Task prompt:
In the reply, give back exactly the lines from the one with "Task: Open the Select" through the last line of the records, without pictures.

[Records from a data source]
╭──

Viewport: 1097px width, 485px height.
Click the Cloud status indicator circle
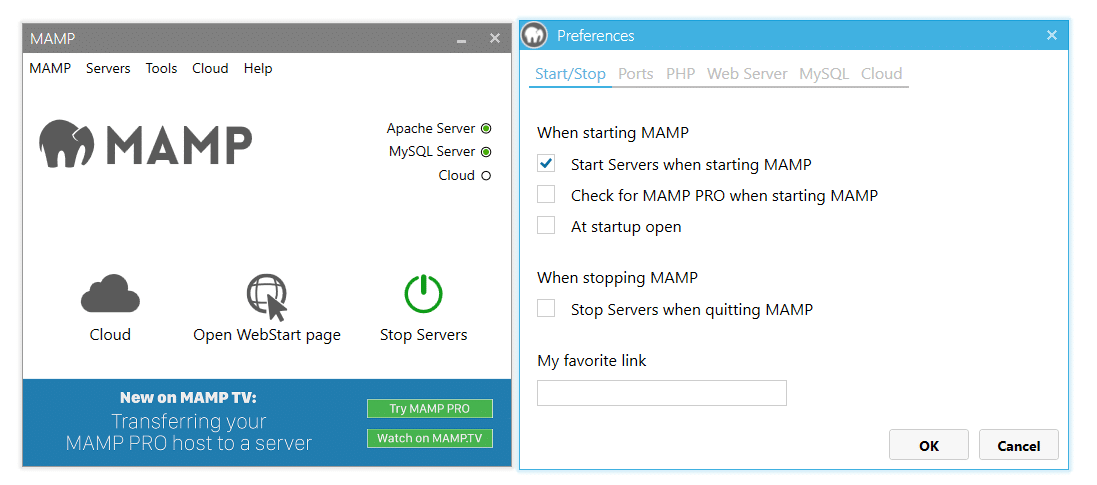point(486,176)
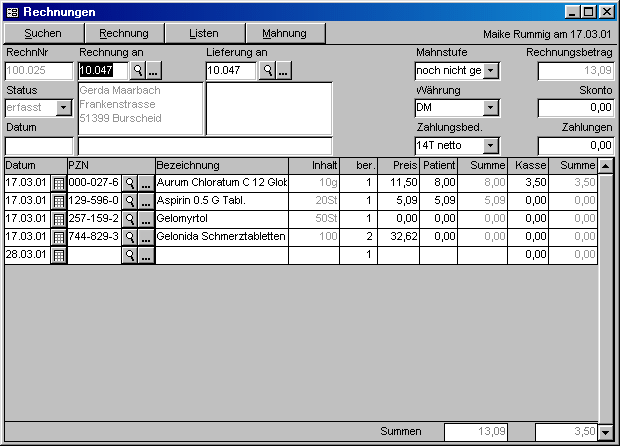Open the calendar icon in the 28.03.01 row
Screen dimensions: 620x446
tap(58, 255)
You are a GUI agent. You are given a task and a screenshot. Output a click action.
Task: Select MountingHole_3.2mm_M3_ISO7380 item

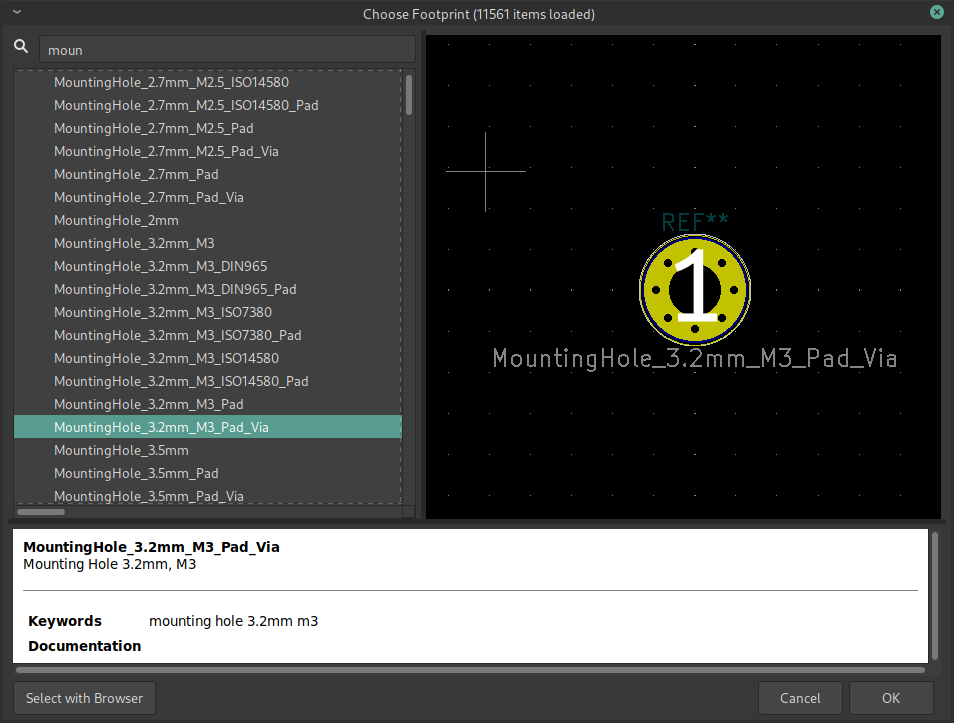(162, 312)
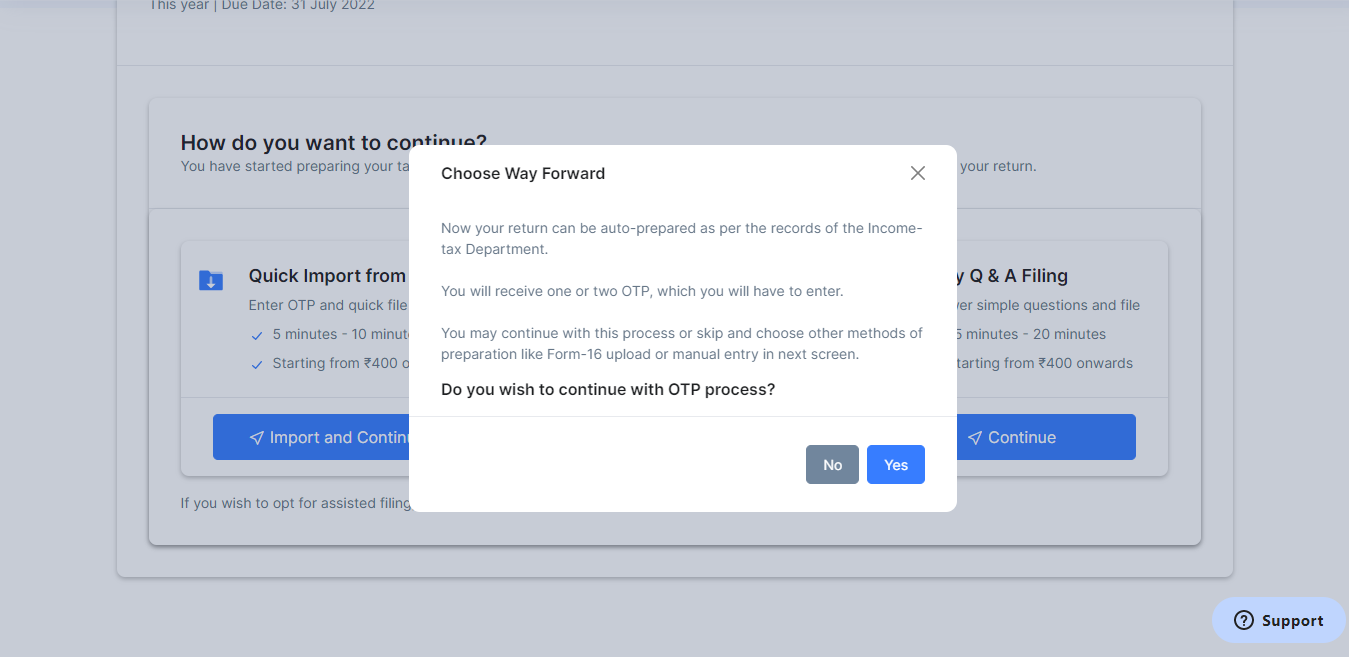The height and width of the screenshot is (657, 1349).
Task: Open the Support help widget
Action: (1279, 620)
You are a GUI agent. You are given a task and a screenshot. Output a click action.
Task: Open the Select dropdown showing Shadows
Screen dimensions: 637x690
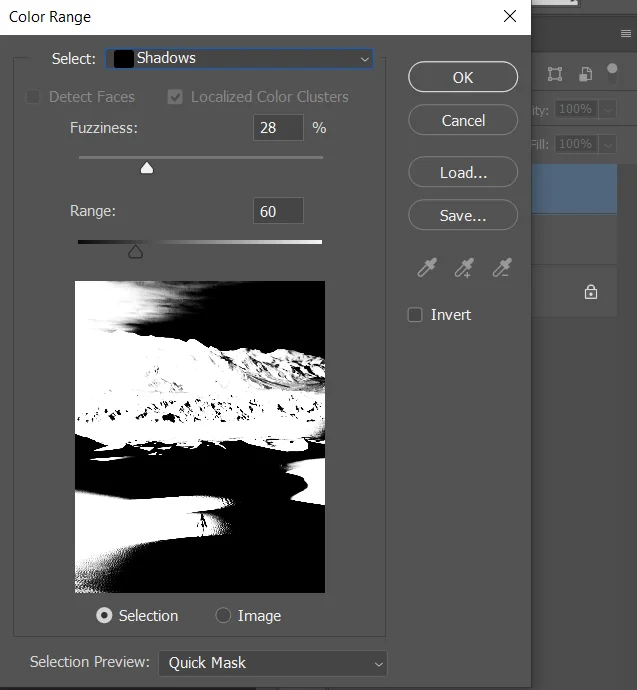239,59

╰──

Solution to the exercise:
Task: Open the Select dropdown showing Shadows
Screen dimensions: 637x690
239,59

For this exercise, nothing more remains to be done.